**Stored records**
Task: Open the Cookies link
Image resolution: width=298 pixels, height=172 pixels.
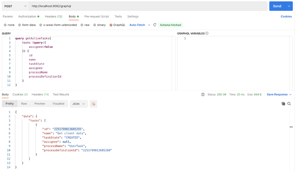Action: pyautogui.click(x=286, y=16)
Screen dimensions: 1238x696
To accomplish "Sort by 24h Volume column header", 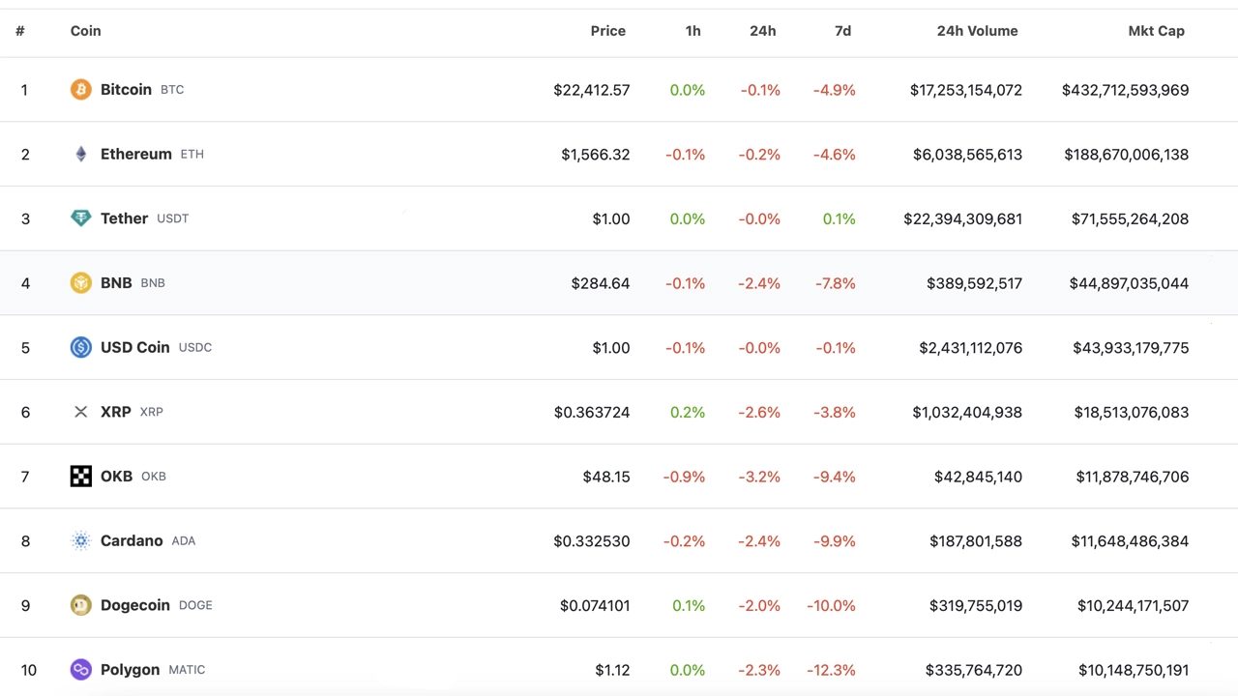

**Assignment**
Apart from the pictures, every line of the data above should be given again exactly.

**Answer to this problem**
Task: Open the Cookies link
Image resolution: width=298 pixels, height=172 pixels.
Action: pyautogui.click(x=286, y=16)
Screen dimensions: 1238x696
To accomplish "Sort by 24h Volume column header", 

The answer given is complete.